Epochs: this is the number of update cycles through the entire training set. The number of epochs to use depends on the complexity of the problem. Relatively simple CNN networks may converge in 3 epochs. More complex networks may need 30 epochs, or even hundreds of epochs. Note, that training can be done in steps. Saved networks can be trained further when you toggle Resume.

Early Stopping: this parameter controls early stopping when the model does not change anymore. Increase the value to avoid early stopping.

Initial Learning rate: this parameter controls how fast the weights are updated. Too low means the network may not train; too high means the network may overshoot and not find the global minimum.

Epoch drop: controls how the learning rate decays over time.

Decimate Input: This parameter is useful when we run into memory problems. If we decimate the input the program will divide the training examples in chunks using random selection. The training is then run over chunks per epoch meaning the model will eventually have seen all samples once within one epoch, but only no more than one chunk of samples will be loaded in RAM while the training is performed.

Mixed precision: Mixed precision option has been added to dgbpy for both PyTorch and Keras platform. This allows to train models using a combination of 16-bit and 32-bit precision formats which will optimize GPU memory usage and efficiency. The GPU memory usage can be reduced by 50% and 75% in some cases. It also increases training speed 2 - 3 times on GPUs with Volta or Turing architectures. This doesn't also affect training accuracy or performance.
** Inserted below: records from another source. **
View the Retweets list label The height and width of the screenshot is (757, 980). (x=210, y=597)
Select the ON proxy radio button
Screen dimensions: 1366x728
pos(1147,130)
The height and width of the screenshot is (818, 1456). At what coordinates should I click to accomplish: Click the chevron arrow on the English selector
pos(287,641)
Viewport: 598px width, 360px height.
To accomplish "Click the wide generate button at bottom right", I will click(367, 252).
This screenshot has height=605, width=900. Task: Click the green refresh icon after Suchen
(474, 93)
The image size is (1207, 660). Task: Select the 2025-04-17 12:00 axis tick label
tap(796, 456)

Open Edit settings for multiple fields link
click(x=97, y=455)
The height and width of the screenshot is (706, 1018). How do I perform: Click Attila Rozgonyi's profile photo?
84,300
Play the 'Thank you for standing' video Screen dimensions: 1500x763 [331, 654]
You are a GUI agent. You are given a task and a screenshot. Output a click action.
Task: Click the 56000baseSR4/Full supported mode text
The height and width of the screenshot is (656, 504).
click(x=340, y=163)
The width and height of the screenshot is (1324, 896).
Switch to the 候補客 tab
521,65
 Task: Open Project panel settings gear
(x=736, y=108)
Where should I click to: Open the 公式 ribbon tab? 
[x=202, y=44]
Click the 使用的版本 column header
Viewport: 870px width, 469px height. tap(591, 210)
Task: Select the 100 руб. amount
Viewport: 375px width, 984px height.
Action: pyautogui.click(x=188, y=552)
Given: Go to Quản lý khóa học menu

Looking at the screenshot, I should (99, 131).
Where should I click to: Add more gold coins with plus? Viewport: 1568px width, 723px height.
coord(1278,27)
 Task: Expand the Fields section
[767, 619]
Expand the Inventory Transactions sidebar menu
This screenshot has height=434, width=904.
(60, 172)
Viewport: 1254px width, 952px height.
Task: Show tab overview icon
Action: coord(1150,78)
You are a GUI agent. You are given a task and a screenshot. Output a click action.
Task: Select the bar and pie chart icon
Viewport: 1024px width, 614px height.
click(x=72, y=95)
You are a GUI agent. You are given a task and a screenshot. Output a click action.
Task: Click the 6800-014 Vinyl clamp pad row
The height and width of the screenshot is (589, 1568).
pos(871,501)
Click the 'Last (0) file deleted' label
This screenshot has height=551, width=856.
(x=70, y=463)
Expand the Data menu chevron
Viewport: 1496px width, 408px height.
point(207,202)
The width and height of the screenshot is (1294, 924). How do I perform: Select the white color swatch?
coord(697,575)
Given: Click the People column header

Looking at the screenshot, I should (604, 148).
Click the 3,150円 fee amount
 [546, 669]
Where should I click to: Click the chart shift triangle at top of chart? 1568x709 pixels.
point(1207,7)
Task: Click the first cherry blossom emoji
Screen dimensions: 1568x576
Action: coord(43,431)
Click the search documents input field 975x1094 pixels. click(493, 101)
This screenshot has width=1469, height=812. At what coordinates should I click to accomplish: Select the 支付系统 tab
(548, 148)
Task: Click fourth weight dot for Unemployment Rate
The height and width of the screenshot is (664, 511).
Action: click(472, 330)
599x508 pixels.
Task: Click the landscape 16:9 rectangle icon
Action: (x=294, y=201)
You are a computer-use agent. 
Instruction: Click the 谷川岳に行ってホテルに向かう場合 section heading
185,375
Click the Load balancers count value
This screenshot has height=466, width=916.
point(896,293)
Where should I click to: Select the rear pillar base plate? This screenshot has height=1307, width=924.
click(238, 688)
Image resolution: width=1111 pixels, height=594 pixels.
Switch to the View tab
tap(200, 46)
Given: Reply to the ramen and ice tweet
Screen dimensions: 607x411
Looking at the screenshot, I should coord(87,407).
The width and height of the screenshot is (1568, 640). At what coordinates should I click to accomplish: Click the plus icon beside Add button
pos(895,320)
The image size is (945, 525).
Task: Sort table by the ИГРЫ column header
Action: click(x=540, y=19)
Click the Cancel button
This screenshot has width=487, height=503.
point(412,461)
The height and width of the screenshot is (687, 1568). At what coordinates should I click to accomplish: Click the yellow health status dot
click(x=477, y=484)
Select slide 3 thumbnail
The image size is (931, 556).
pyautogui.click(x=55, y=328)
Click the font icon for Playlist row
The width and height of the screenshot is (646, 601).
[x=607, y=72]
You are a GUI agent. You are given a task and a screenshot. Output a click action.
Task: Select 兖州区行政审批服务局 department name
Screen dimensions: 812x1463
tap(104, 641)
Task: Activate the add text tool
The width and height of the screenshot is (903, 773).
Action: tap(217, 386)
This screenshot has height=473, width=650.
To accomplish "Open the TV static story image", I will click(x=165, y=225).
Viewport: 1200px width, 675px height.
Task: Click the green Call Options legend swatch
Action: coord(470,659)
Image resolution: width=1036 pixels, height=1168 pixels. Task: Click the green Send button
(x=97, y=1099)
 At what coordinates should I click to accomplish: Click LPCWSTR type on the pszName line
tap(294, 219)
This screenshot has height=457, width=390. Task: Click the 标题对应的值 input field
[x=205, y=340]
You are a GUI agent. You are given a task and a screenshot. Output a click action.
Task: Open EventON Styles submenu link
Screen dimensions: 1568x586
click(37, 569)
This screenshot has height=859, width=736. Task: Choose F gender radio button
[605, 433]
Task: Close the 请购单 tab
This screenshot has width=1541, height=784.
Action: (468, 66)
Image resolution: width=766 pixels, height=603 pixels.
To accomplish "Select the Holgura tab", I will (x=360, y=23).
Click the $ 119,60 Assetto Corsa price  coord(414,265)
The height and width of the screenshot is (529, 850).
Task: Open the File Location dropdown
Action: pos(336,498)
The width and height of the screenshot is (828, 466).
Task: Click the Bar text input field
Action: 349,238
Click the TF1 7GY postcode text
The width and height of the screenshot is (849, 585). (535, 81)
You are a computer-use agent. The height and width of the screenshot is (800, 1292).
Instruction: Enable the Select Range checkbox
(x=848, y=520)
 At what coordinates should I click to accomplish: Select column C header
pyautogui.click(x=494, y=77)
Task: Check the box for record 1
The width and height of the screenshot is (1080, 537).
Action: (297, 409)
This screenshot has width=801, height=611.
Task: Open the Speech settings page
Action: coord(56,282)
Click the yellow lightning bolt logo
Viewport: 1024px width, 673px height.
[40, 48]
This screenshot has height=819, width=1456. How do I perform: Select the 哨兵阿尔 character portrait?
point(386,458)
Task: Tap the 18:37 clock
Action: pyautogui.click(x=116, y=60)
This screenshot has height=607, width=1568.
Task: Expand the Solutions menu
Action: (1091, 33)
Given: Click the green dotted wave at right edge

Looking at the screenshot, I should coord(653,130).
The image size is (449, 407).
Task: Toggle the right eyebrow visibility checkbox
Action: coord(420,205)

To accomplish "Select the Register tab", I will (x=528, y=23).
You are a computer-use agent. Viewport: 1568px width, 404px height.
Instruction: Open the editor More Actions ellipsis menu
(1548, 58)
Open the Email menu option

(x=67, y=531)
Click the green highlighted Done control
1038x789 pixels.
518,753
For more details about what is ‘Mixed precision training’ please refer to:

After model selection, return to the Training tab, specify the Output Deep Learning model and press the green Run button. This starts the model training. In this tab, the Run button is now replaced by Pause and Abort buttons.

The progress of Keras / TensorFlow runs can be monitored using TensorBoard, which automatically starts up in your default browser. Please note that it may take a few minutes before TensorBoard has gathered enough information to present training progress charts. It is recommended to clear the TensorBoard log files from time to time using Clear TensorBoard log files as all TensorBoard information is retrieved for all current and historic runs.

Apply

In the “Property Prediction from Seismic” window, select the trained model and press Proceed.

Select the Input Cube, optionally specify a Volume subselection and give an output name for the seismic Output volume. Press Run. This will start a batch job. Progress can be monitored in the log file that is automatically launched.